— What this task involves —
Copy exactly the lines from the one containing "504x315 pixels." through the last line of the records below, both included, and leave out the pictures.

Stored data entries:
===
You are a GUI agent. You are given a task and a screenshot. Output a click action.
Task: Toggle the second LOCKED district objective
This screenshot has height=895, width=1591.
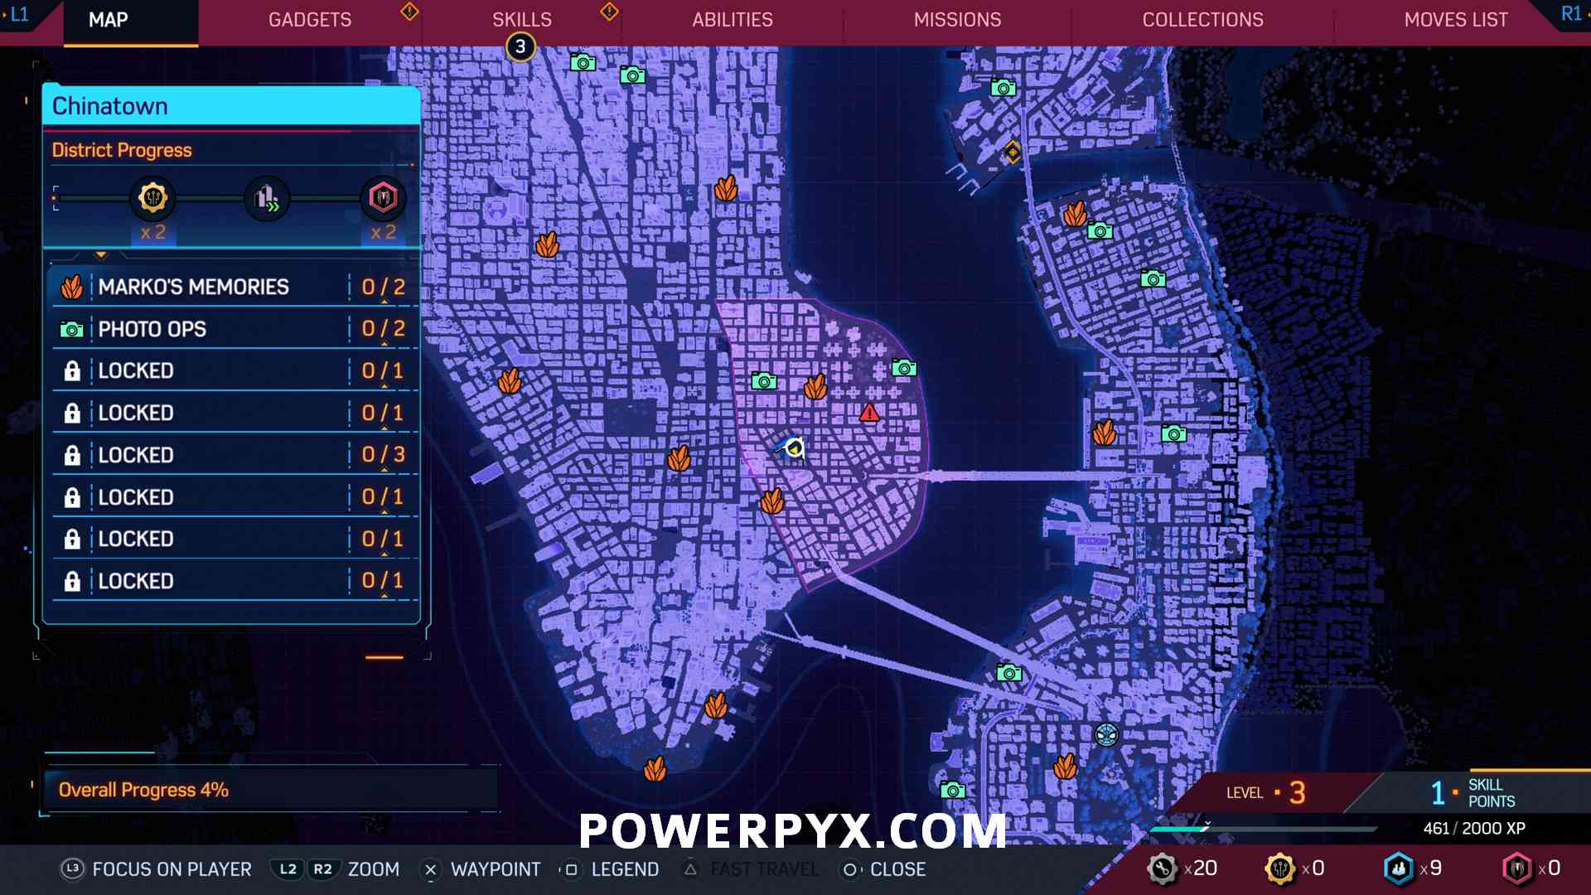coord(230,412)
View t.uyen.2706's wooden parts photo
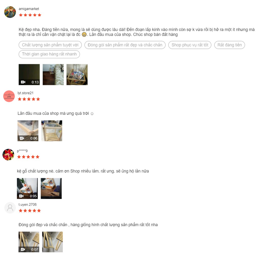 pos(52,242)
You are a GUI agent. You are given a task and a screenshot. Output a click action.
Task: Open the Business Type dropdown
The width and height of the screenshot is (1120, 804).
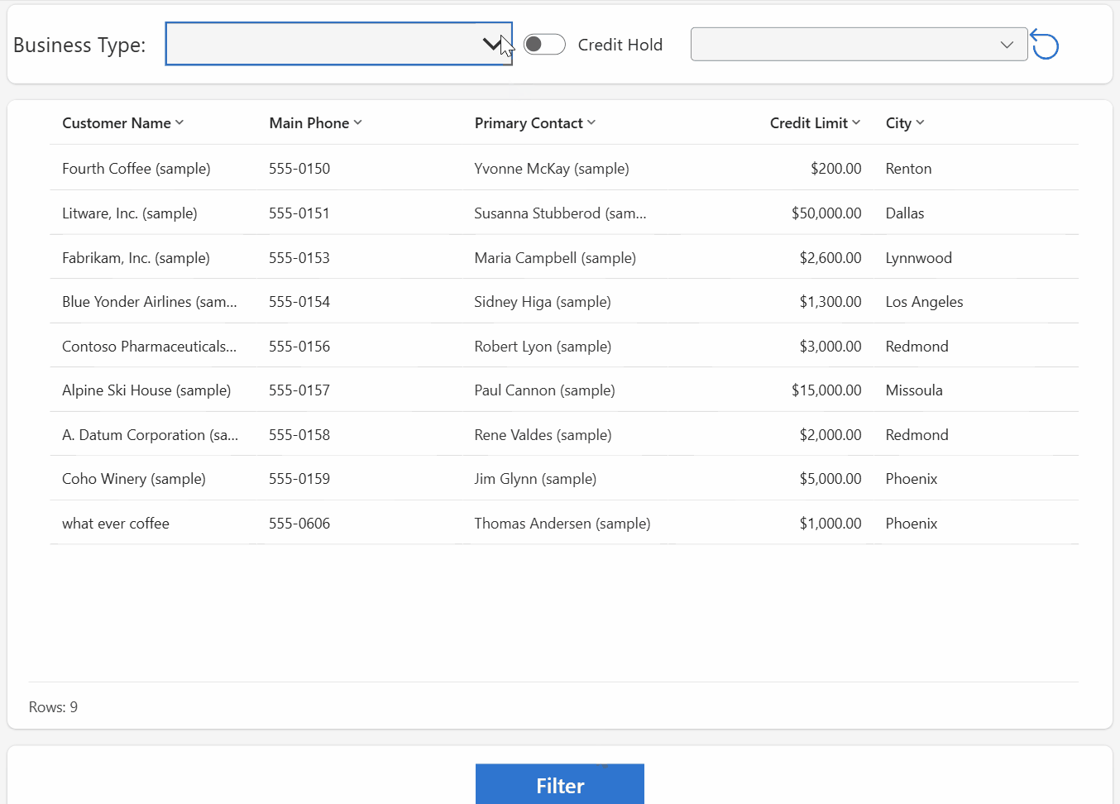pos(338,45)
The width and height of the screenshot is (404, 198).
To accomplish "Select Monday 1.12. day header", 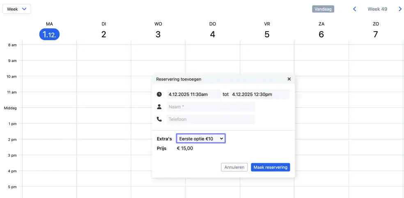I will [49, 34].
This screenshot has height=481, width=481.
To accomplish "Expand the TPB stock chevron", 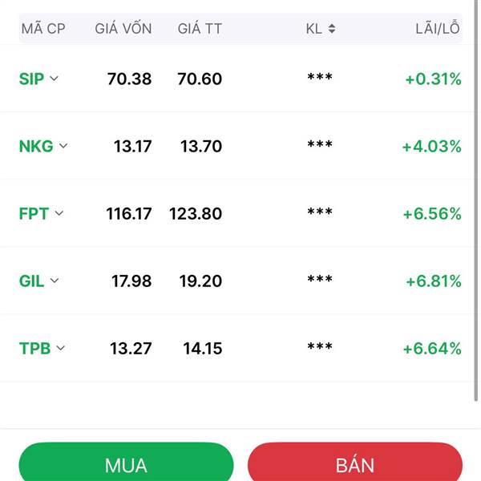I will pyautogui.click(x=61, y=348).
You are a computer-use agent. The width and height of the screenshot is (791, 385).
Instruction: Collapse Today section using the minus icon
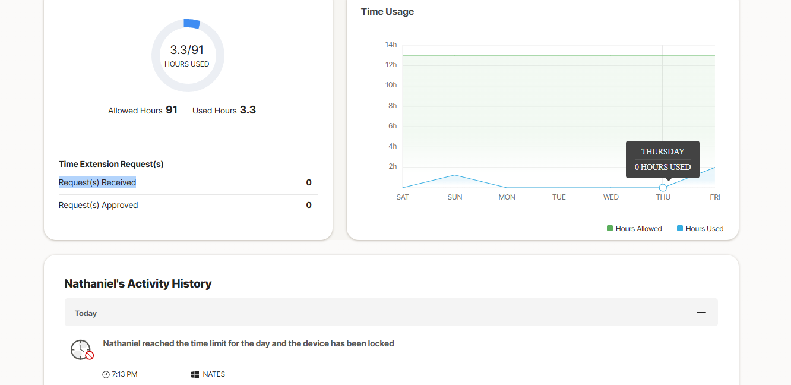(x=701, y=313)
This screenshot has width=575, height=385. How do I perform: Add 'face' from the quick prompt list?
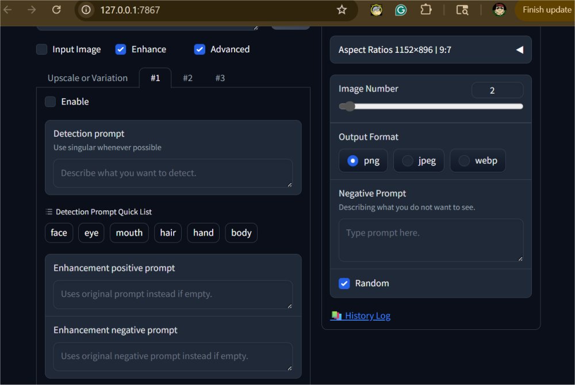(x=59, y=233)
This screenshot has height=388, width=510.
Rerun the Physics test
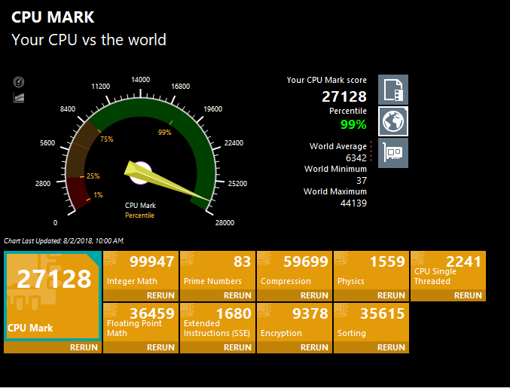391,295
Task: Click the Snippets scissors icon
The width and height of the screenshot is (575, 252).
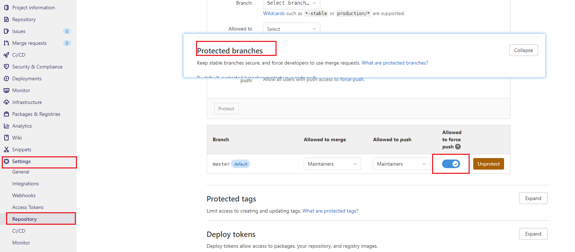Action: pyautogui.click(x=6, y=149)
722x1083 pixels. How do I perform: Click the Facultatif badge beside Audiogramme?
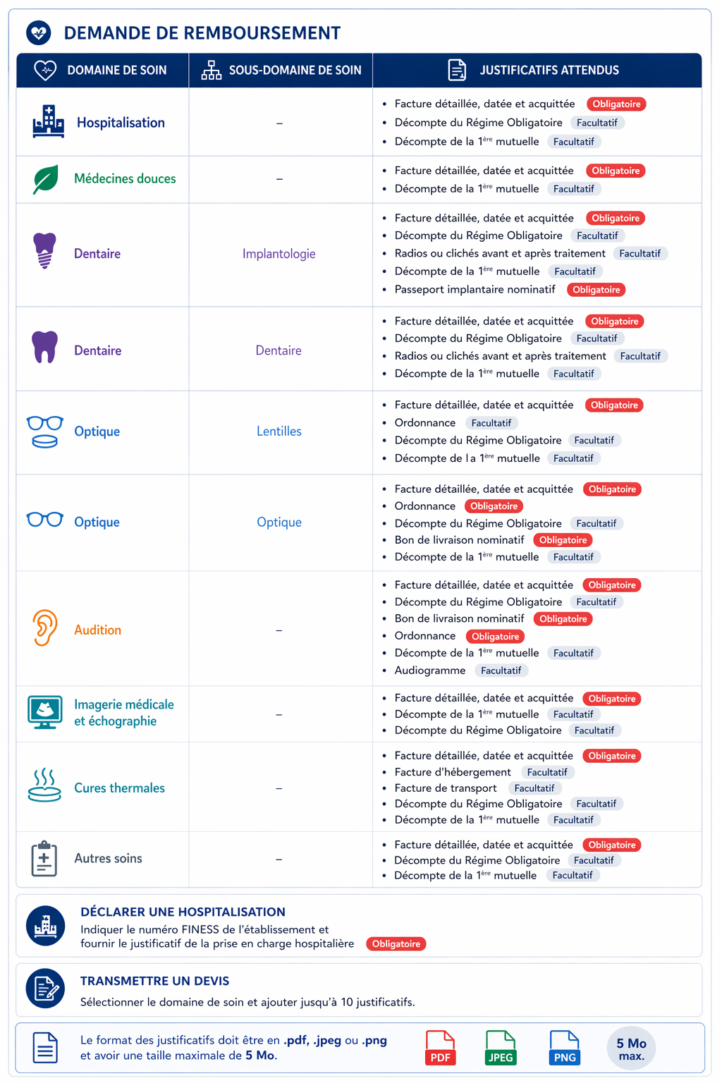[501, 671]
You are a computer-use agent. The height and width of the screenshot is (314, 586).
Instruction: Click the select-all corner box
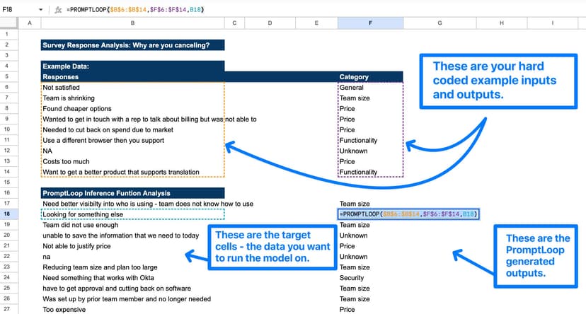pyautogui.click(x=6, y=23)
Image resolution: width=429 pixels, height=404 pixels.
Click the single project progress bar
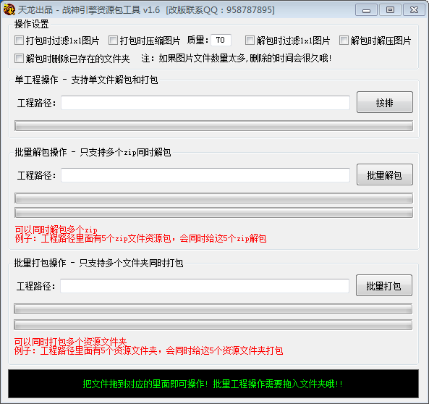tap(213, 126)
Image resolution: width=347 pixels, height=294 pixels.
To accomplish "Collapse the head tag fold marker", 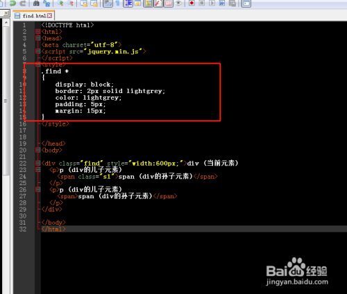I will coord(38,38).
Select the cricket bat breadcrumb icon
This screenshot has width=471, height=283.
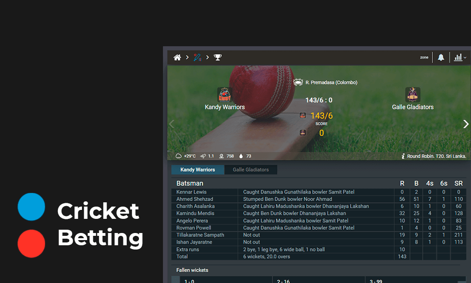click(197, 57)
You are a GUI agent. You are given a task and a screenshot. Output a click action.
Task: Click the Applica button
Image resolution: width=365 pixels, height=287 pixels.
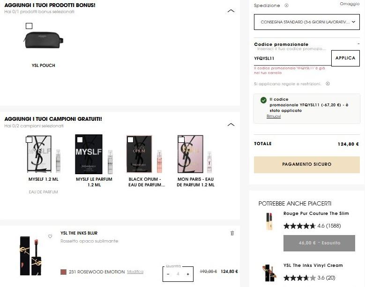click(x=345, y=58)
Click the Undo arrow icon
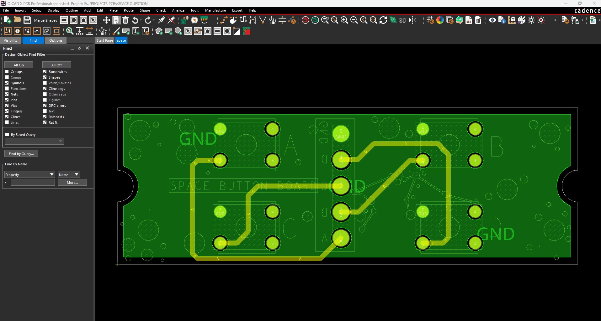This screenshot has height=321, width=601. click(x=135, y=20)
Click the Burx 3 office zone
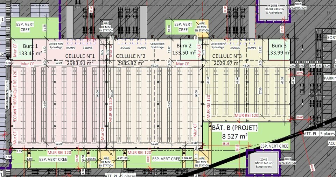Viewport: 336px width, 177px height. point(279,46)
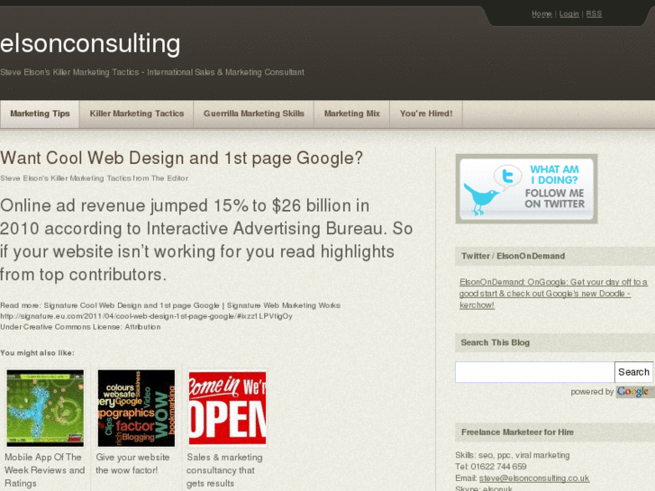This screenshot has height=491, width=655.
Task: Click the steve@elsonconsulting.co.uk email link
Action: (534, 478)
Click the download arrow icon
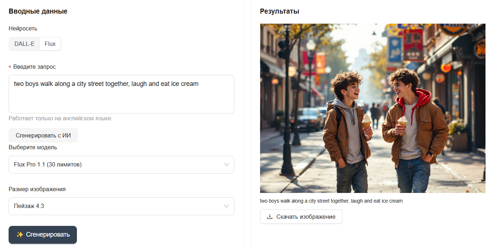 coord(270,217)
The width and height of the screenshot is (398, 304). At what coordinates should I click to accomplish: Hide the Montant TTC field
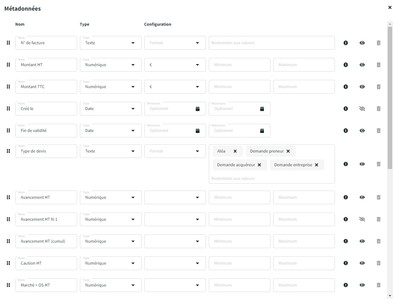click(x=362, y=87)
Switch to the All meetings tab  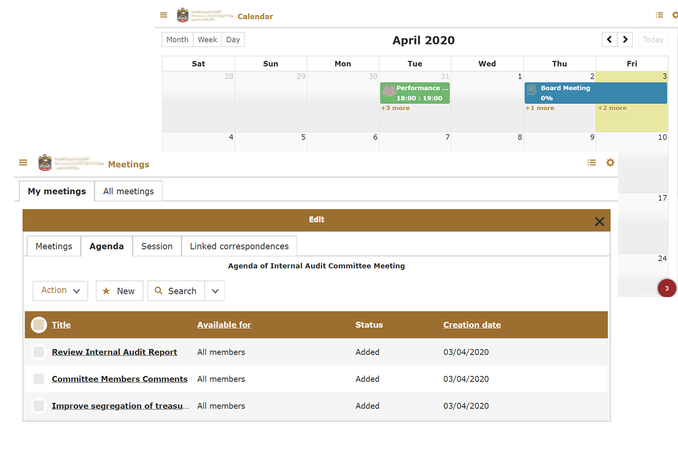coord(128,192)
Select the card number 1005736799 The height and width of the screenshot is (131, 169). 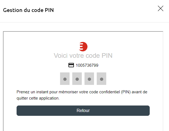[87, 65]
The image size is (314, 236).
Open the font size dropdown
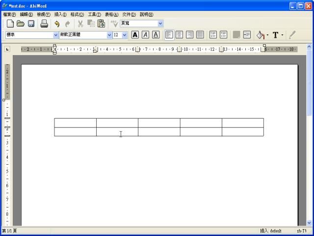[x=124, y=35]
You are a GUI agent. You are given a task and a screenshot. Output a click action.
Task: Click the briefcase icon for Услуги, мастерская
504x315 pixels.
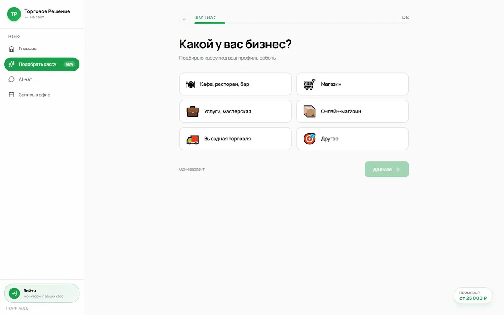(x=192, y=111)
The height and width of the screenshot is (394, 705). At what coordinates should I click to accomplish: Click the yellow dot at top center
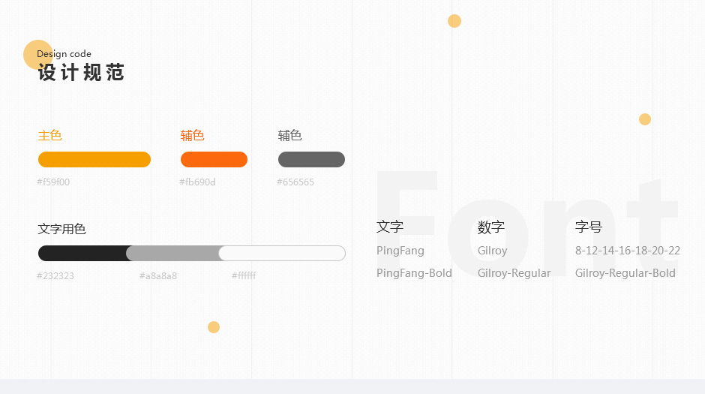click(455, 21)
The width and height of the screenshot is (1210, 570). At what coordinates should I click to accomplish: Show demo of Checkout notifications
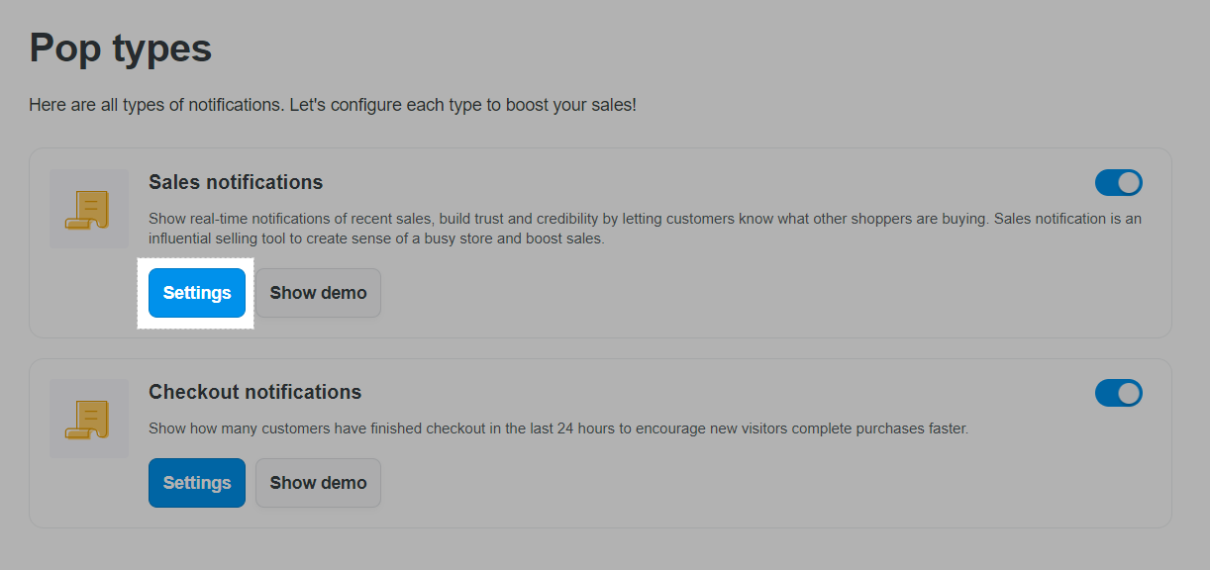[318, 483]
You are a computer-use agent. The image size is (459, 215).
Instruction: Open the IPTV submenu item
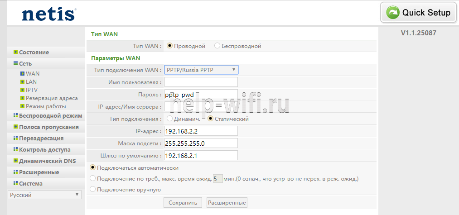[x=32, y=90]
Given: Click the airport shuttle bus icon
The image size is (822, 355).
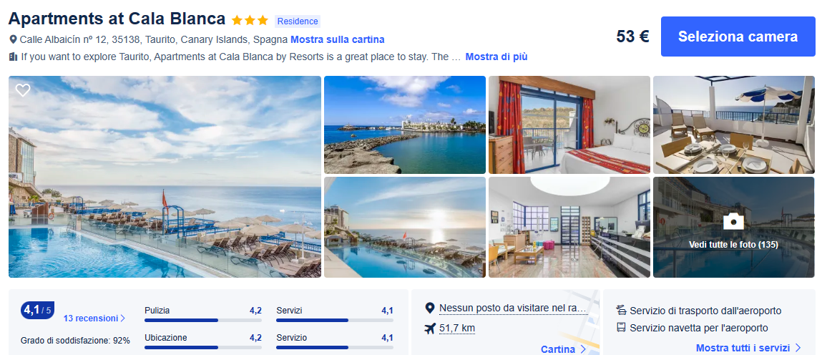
===
— Exercise response —
504x315 pixels.
(x=192, y=111)
The height and width of the screenshot is (394, 705). At what coordinates should I click to accomplish: Click the yellow dot at top center
click(455, 21)
The width and height of the screenshot is (1210, 570). At what coordinates should I click to accomplish: Show demo of Checkout notifications
[318, 483]
You are a computer-use agent. The image size is (459, 215).
Instruction: Open the IPTV submenu item
[x=32, y=90]
Given: Click the airport shuttle bus icon
The image size is (822, 355).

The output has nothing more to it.